A full end-to-end mission trial was executed to validate integrated operation. The primary evidence is the final full-mission demonstration video (Figure E1), supported by subsystem quantitative plots where appropriate. The integrated run demonstrates closed-loop performance of the complete system pipeline, with mission time and success outcomes summarised as a KPI table (Table E3).

Time to recover all 10 biohazard was 6 minutes 28 seconds.

Figure E1 – Full integrated mission demonstration.

 

Figure E2 – Whole system test matrix.

 

Figure E3 – Mission KPI summary.

 

Figure E4 – Drone geolocation map with detected targets.

 

Figure E5 – 100% below 10° tilt threshold for randomised payload pick-place sweep.

Figure E6 – 8 missions can be completed per battery charge.

 

The integrated platform demonstrates end-to-end system performance beyond margins. A full mission run achieved 10/10 container recoveries in 06:30 min, corresponding to 39.0s per container (1.54 containers/min).
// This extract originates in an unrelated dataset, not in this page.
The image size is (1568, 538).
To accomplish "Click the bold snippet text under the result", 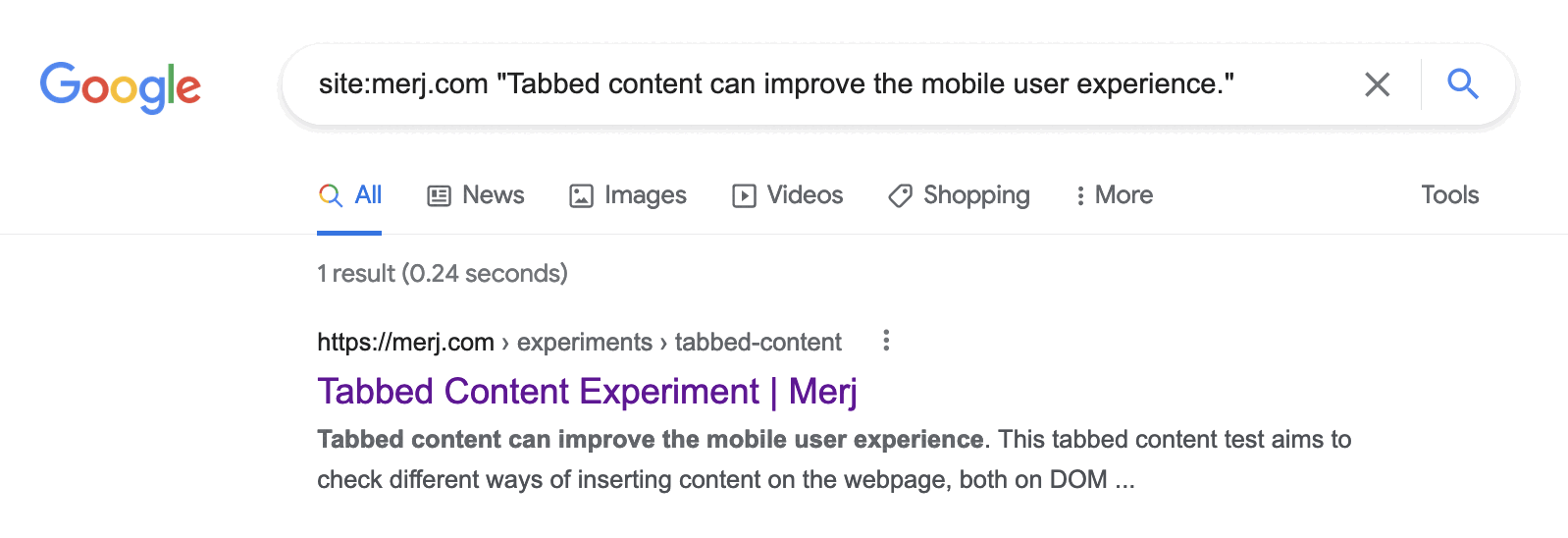I will (x=650, y=440).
Energy modelling shows 21.1Wh total consumption with a 15.68A peak bus current, leaving substantial battery capacity. Namely, the rover can operate for 8 missions per charge. The aerial mapping layer achieved a 0.10m median geolocation error, enabling rapid target acquisition.

This performance is enabled by a deliberately bounded autonomy architecture. The drone is constrained to a single, verifiable output: a world-frame list of geolocated targets, whilst the rover executes operator-led navigation with discrete autonomous pick-place cycles. The use of state machines prevents error accumulation on the robotic arm.

At subsystem level, manipulation performance supports system timing. End-effector tracking error remained below 0.05m with a mean 18.06s pick–place cycle time, and structural margin remains high.

The primary limitation observed is logistical throughput. Single-item transport forces repeated return trips between the biohazard locations and the Safe Zone, so mission time becomes dominated by traverse distance rather than pick–place cycle time. With hindsight, the system would be redesigned around batch transport using a lightweight trailer module (Figure F1), shifting the bottleneck in performance from navigation distance to loading rate.

Figure F1 - Biohazard trailer concept.